Thiago Silva et le Brésil devront attendre quatre ans de plus. Défaite par le Mexique en finale (1-2), la Seleçao a raté une nouvelle occasion de décrocher un premier titre olympique. Si le néo-défenseur du Paris Saint-Germain n'est pas directement impliqué sur les deux buts encaissés par son équipe, il n'a pas non plus pesé sur la rencontre.
Après une demi-finale très solide, Thiago Silva, qui s'est tenu à plusieurs reprises l'arrière de la cuisse droite, n'a pas montré le même visage en finale. Aux côtés du massif Juan Jesus, le défenseur central de 27 ans a joué sur la retenue. Le plus souvent en marchant. Bref, à l'économie. Sur le premier but, survenu dès la 30e seconde, après une grossière erreur de son latéral droit, Rafael, Silva n'est pas fautif. On peut seulement lui reprocher de ne pas avoir demandé le ballon plus tôt. Visiblement agacé, l'ancien Milanais a passé le premier quart d'heure à houspiller ses coéquipiers, en bon capitaine. Respecté, il fut d'ailleurs le seul Brésilien à hausser le ton durant toute la partie, si on fait fi de la dispute entre Jesus et Rafael, après une nouvelle "boulette" de ce dernier en fin de match. Dès son premier ballon, Silva s'est fendu d'une transversale de 30m vers Marcelo. Dans les pieds. Il n'y en a quasiment plus une de toute la partie, Silva préférant jouer plus court. En demi-finale, il avait brillé dans ce secteur.
Une seule faute en 90 minutes
A plusieurs reprises, Silva s'est illustré devant son attaquant : 7e minute, tacle glissé sur Chavez sur l'aile droite, 27e sur Enriquez en tant que dernier défenseur, 57e, suivie d'une relance parfaite sur Romulo ou encore à la 82e sur le double buteur Peralta lancé en profondeur. Très propre dans ses interventions, le Brésilien n'a provoqué qu'une seule faute (73e). Et commis une seule erreur (63e) : à la lutte avec le milieu Marco Fabian, Silva a tenté de dégager son camp. Pensant que l'arbitre allait siffler une main du Mexicain, le Brésilien s'est arrêté, alors que l'action se poursuivait. Heureusement pour lui, le tir de Fabian est venu s'écraser sur la barre.

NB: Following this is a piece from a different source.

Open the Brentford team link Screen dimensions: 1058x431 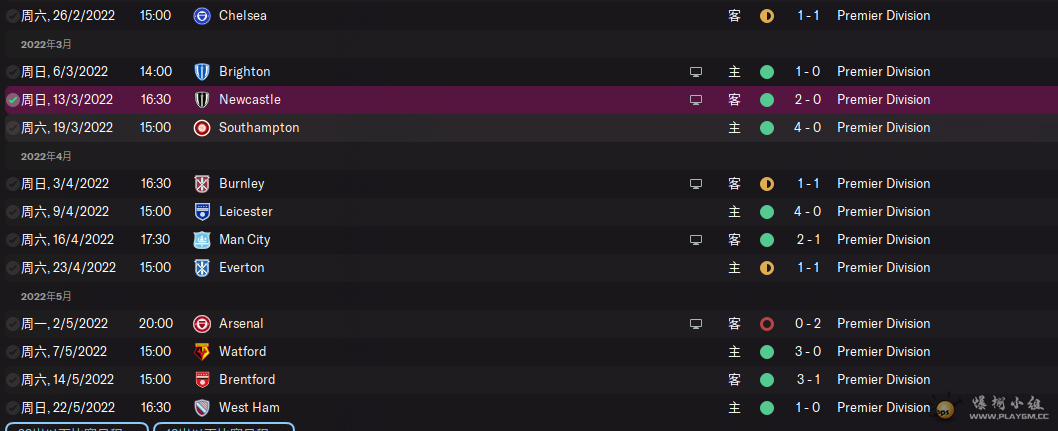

Offensivement, Silva n'a pas été en mesure d'aider ses coéquipiers. A chaque corner ou coup-franc dangereux, il est pourtant monté dans la surface de réparation. Souvent au point de penalty. Sur un centre de Neymar, il aurait pu égaliser en début de partie (12e) mais sa tête est passée largement au-dessus. Une minute après le second but mexicain (77e), trop court sur un ballon traînant dans la surface, il a été tout près de réduire la marque. Vrai leader, Silva a tout de même montré de vraies capacités à diriger son équipe. Au coup de sifflet final, en bon capitaine, il a adressé un petit mot à chacun de ses coéquipiers. Il se peut qu'à Paris, même sans le brassard, il en fasse autant. Il en a assurément l'aura.